The pictures :  I’m at Terminal 1, the International terminal / view outside of Terminal 1/ set your watch to Japan time, 16 hrs ahead of Seattle time/  the Narita aiport mascot points to something / my childhood favorite Kit Kat candy bars are available in green tea and wasabi flavor here / the red lettering ‘K’S COFFEE SHOP’ looks like Starbucks but its not, it’s Beck’s Coffee Shop /  ever seen a paper hippopotamus?  it’s from the origami art store, as is the scene from Red Riding Hood and the Big Bad Wolf !  he heh / check out the tuft of hair that the Gap Japan dude is sporting / and a Newsweek magazine showing 3.11 (as the day of the earthquake became known)

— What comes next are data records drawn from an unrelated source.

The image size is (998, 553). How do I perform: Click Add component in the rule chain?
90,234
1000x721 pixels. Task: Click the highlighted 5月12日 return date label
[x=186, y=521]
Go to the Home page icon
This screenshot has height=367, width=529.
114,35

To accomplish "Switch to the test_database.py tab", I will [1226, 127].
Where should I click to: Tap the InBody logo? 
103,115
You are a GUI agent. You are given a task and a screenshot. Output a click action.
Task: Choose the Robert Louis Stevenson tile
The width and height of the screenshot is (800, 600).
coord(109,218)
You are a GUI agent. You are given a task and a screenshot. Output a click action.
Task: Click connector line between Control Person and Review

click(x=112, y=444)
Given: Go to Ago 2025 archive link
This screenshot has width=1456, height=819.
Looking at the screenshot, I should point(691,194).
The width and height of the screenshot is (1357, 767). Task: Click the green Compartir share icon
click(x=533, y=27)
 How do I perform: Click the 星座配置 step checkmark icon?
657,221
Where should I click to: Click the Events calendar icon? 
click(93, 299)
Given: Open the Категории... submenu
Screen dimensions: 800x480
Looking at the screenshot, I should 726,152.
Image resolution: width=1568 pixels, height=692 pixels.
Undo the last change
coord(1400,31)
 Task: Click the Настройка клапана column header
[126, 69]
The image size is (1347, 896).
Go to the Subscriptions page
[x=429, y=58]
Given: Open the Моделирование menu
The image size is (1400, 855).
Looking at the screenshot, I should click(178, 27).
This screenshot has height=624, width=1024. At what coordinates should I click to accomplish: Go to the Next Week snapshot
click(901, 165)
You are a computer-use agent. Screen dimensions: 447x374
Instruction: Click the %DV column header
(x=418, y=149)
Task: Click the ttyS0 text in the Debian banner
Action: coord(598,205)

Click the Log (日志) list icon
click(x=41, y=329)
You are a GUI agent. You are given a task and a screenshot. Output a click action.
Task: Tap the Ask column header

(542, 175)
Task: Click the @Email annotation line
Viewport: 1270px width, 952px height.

Saturday/ Hong Kong via Tokyo

I am at Seattle-Tacoma airport.   A Boeing 777 is going to fly us to Tokyo’s Narita airport.  There is also Haneda airport, closer to the city.    I see there was another tremor of 5.8 that shook buildings in Tokyo this Saturday morning there.    The layover time for the flight from there to Hong Kong is 3 hrs so I hope everything will be OK.   I’m not used to earthquake tremors!   (Is anyone?)    I actually need a little extra time since  United couldn’t issue my Tokyo-Hong Kong boarding pass – I have to get it in Tokyo.   (The connecting flight is is on ‘another’ air-line :  Continental.     So given that Continental and United are merging, they still have some merging to do!     I can also check out some of the souvenir and book stores at the airport.      Maybe I will find a Japanese-language Tintin book to add to my collection (classic European comic strip book from the 30s now translated in 50 languages).      I can also look for a book with the Doraemon character that I have seen on sweatshirts that my China colleagues wear.     Doraemon is an earless robotic cat (!) who travels back in time from the 22nd century to aid a schoolboy Nobita Nobi.     The character is a Japanese cultural icon and was riginally a manga series which later became an anime series and an Asian franchise.

Friday/ leaving tomorrow

The cloudy and rainy winter weather here in Seattle still lets up only now and then, and then I feel I have to run out and take pictures of the blue sky and buildings that reflect it.  I took the first two pictures in the Virginia St/ 9th Ave area on Thursday.      The Tutta Bella pizza restaurant is in Columbia City on the south in Seattle and is where we had some wood-fired pizza on Friday night.   We saw on the oven thermometer that it is a singeing 750 ºF (400 ºC) inside.   At that temperature it takes only 90 seconds to bake the pizza!    I fly to Tokyo’s Narita airport tomorrow directly from Seattle, and then to Hong Kong.    There is a few hours between the connecting flights, and I should have time to check out the stores at the airport.